→ **Problem requirements**: Emit an exact copy of the lines running from the start of the records to the line containing "Task: Click the crosshair", both included.

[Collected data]
++++++
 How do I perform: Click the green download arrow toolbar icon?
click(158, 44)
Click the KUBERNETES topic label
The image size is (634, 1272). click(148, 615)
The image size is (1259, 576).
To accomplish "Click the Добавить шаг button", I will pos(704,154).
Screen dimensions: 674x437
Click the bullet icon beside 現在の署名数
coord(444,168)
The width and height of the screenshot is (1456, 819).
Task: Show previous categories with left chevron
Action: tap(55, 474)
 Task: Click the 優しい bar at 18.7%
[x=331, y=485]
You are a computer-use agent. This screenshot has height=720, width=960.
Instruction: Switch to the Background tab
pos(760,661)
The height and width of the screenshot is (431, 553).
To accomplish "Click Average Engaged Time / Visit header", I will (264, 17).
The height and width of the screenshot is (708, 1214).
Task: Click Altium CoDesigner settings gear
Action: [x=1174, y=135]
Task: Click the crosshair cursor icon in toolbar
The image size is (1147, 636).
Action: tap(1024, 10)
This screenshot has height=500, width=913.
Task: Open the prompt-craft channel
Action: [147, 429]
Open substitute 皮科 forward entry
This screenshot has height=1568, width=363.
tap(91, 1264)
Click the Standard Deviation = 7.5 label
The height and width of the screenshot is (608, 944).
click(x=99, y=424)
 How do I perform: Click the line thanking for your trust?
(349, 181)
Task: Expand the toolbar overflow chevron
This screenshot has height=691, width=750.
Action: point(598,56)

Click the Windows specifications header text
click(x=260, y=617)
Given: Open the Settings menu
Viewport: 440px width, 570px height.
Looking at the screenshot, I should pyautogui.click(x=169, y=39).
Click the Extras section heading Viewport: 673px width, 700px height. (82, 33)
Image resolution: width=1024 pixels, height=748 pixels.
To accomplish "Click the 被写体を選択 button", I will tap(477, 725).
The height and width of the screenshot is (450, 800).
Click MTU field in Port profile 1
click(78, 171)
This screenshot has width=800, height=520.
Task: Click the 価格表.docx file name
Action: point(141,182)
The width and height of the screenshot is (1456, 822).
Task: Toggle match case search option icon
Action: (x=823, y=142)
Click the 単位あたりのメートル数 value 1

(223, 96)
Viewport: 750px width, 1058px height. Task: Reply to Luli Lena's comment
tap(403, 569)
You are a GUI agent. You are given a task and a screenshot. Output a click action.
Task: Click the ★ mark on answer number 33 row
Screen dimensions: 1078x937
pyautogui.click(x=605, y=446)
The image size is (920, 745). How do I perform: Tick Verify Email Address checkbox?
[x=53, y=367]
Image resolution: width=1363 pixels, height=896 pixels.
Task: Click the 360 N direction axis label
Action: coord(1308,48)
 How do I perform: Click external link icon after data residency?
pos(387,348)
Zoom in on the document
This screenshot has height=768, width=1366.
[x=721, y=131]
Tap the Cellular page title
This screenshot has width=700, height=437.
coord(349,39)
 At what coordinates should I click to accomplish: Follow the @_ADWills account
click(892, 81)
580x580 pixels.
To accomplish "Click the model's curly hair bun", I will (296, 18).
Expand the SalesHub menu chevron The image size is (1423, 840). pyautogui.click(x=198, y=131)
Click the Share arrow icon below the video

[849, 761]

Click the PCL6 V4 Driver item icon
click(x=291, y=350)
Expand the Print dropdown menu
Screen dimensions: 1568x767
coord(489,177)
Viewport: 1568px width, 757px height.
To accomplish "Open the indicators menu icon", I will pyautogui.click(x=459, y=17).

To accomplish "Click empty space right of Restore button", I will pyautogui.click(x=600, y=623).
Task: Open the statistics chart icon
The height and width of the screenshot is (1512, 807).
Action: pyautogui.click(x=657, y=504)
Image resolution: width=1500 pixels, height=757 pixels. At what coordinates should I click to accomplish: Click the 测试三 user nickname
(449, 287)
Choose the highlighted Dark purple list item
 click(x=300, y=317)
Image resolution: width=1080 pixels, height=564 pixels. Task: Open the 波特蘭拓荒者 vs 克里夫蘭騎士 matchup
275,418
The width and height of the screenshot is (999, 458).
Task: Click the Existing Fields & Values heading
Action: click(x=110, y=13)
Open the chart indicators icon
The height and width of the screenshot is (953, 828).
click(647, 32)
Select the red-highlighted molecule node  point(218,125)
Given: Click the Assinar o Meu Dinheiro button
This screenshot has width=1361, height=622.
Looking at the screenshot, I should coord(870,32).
++++++
→ **Task result**:
 How do I perform: Click the green download arrow toolbar icon?
click(158, 44)
Click the KUBERNETES topic label
The image size is (634, 1272). click(148, 615)
The image size is (1259, 576).
To accomplish "Click the Добавить шаг button", I will pos(704,154).
Screen dimensions: 674x437
Click the bullet icon beside 現在の署名数
coord(444,168)
The width and height of the screenshot is (1456, 819).
Task: Show previous categories with left chevron
Action: tap(55, 474)
 Task: Click the 優しい bar at 18.7%
[x=331, y=485]
You are a computer-use agent. This screenshot has height=720, width=960.
Instruction: Switch to the Background tab
pos(760,661)
The height and width of the screenshot is (431, 553).
To accomplish "Click Average Engaged Time / Visit header", I will (264, 17).
The height and width of the screenshot is (708, 1214).
Task: Click Altium CoDesigner settings gear
Action: [x=1174, y=135]
Task: Click the crosshair cursor icon in toolbar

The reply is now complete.